Aufgabenstellung:
Beantworte die folgenden Fragen anhand des Urteilstextes weiter unten.
(a) Wer hat laut Tenor die Kosten des Verfahrens zu tragen?
(b) Von welchem Datum ist das Schreiben des Landratsamts, in dem der Klägerin die beabsichtigte Untersagung mitgeteilt wurde?
(c) Welche Sach- und Rechtslage ist für die Beurteilung der Rechtmäßigkeit der Gewerbeuntersagung maßgeblich?

Urteilstext:

━━━

Aktenzeichen W 6 K 19.1557
Leitsatz
Tenor
I. Die Klage wird abgewiesen.
II. Die Klägerin hat die Kosten des Verfahrens zu tragen.
III. Das Urteil ist wegen der Kosten vorläufig vollstreckbar. Die Klägerin kann die Vollstreckung durch Sicherheitsleistung in Höhe des zu vollstreckenden Betrages abwenden, wenn nicht der Beklagte vorher in gleicher Höhe Sicherheit leistet.
Gründe
Die zulässige Klage ist unbegründet, denn der angefochtene Bescheid des Landratsamtes S2. vom 29. Oktober 2019 ist rechtmäßig und verletzt die Klägerin nicht in ihren Rechten, § 113 Abs. 1 Satz 1 VwGO.
1. Der Bescheid vom 29. Oktober 2019 ist formell rechtmäßig, insbesondere wurde die Klägerin zuvor gemäß Art. 28 Abs. 1 BayVwVfG angehört. Ausweislich des Schreibens des Landratsamts vom 27. September 2019 wurde gegenüber der Klägerin ausgeführt, dass aufgrund der bestehenden Steuerschulden ihre Zuverlässigkeit nicht mehr gegeben sei und unter Anwendung von § 35 Abs. 1 GewO beabsichtigt sei, ihr die Ausübung jeglicher selbstständiger Tätigkeit zu untersagen. Eine Anhörung hinsichtlich der angedrohten Zwangsmittel ist gemäß Art. 28 Abs. 2 Nr. 5 BayVwVfG entbehrlich. Eine Stellungnahme der Klägerin hierauf erfolgte nicht. Darüber hinaus wurde auch der zuständigen Industrie- und Handelskammer Gelegenheit zur Äußerung gegeben (§ 35 Abs. 4 Satz 1 GewO).
2. Der angefochtene Bescheid ist entgegen der Auffassung der Klägerin auch materiell rechtmäßig.
Maßgeblicher Zeitpunkt für die Beurteilung der Rechtmäßigkeit der Gewerbeuntersagung ist die Sach- und Rechtslage im Zeitpunkt des Bescheiderlasses (ständige Rechtsprechung des Bundesverwaltungsgerichts, vgl. BVerwG, U.v. 2.2.1982 – 1 C 146/80).

━━━

Datenauszug:
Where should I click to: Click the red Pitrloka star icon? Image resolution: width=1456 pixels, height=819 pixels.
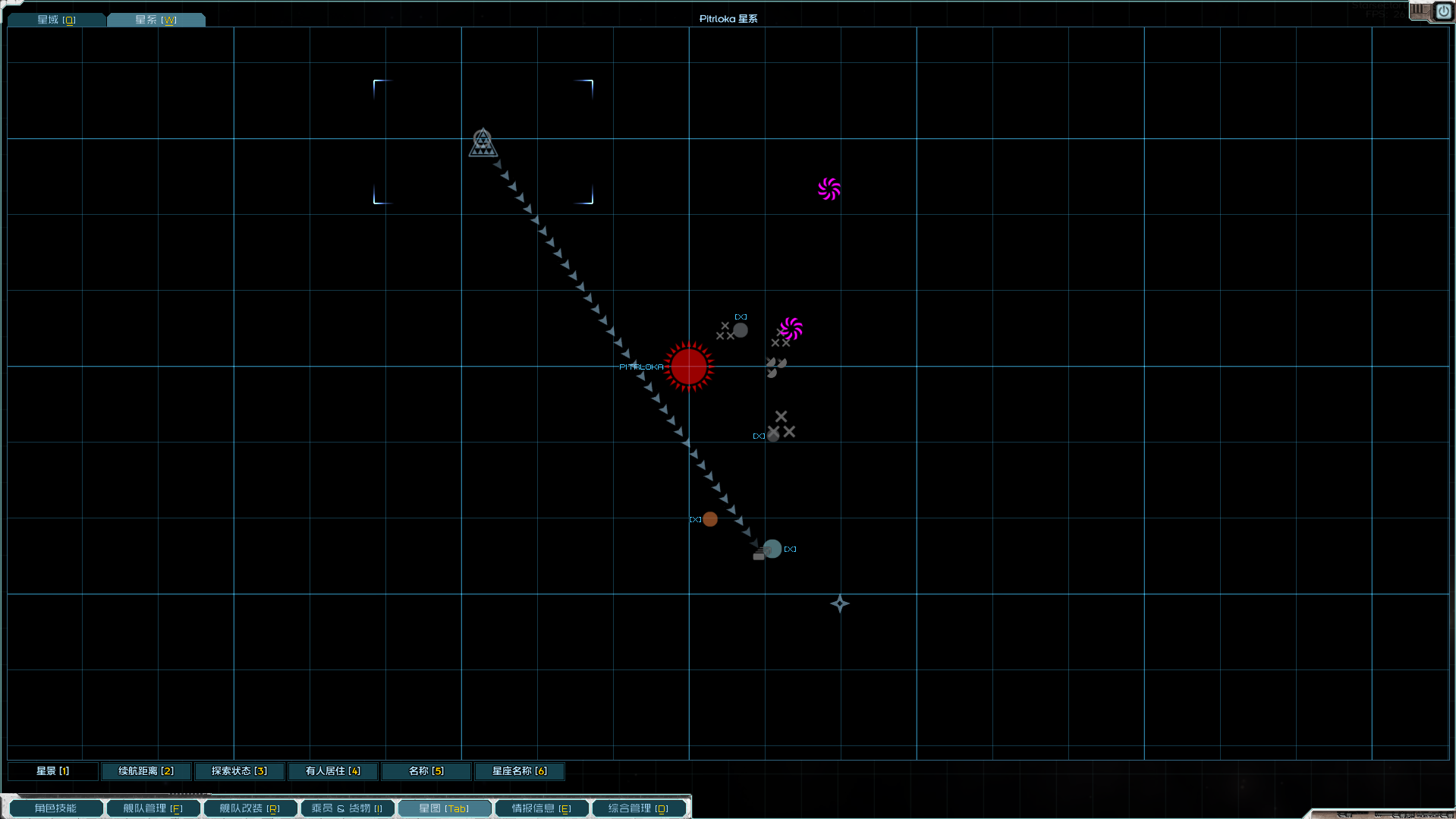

━━━

Lösung:
(a) Die Klägerin.
(b) Vom 27. September 2019.
(c) Die Sach- und Rechtslage im Zeitpunkt des Bescheiderlasses.